Economic Picture Brightens in GA, 10 Other States
I've been reporting on the significant gains in state tax revenues for the month of August (as of today, eleven states have reported gains, see this CD post), as a sign of solid economic recovery that is generating higher state collections from personal income taxes, sales taxes, excise taxes, etc. Here's another example from Georgia, which just reported August tax revenues this afternoon:
"Georgia’s economy is showing signs of awakening from a nearly three-year slumber.Gov. Sonny Perdue on Wednesday announced that state tax and fee collections in August were nearly 13 percent above the same month a year ago. It is the third consecutive month of positive revenue collections, but the first to show double-digit gains. Revenues were up 3.8 percent in June and 4.7 percent in July. The biggest improvement in August came from one of the most important sources: individual income taxes, which were up 24 percent over August 2009, a difference of more than $120 million.

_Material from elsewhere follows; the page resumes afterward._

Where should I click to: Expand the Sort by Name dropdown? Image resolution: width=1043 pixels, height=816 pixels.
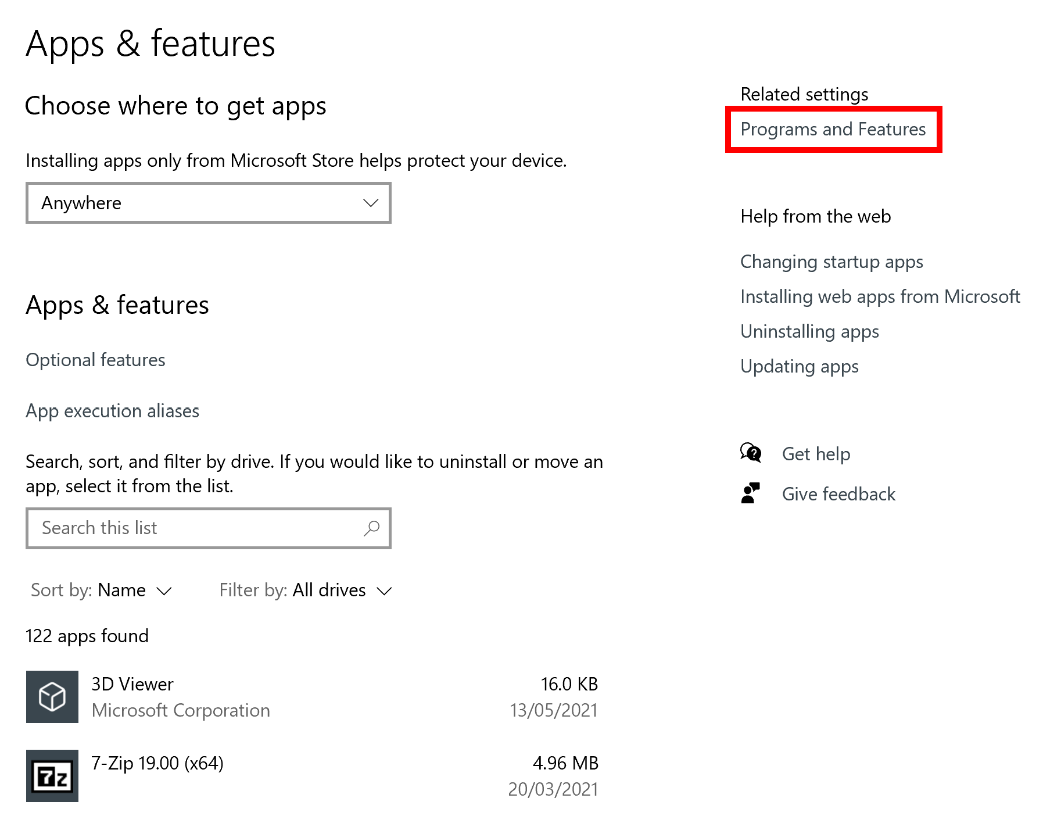pyautogui.click(x=102, y=590)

Gross sales tax collections were also up 3.3 percent, but corporate income taxes actually fell by 158 percent to the point the state refunded more money to businesses than it took in.
Other gains were made in tobacco taxes, up 12.4 percent, and motor fuel taxes, which were up 22 percent.
The news is good, too, for the fiscal year, where tax collections are up 8.6 percent over the same period last year. The state budget for fiscal 2011, which began July 1, is predicated on a 4 percent growth in tax collections."